EXERCISE.
Keep every word the same. Repeat the records without their images.

☆ ☆ ☆

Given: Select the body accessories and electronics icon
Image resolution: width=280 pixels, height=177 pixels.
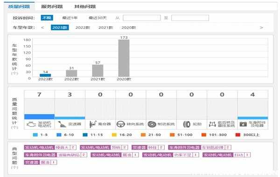Looking at the screenshot, I should coord(243,124).
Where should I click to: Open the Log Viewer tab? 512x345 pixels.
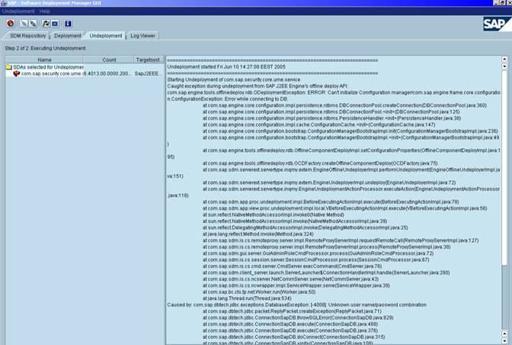pos(143,35)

☆ ☆ ☆

TASK OUTPUT.
Given: Select the body accessories and electronics icon
Image resolution: width=280 pixels, height=177 pixels.
Looking at the screenshot, I should coord(243,124).
Where should I click to: Open the Log Viewer tab? 512x345 pixels.
pos(143,35)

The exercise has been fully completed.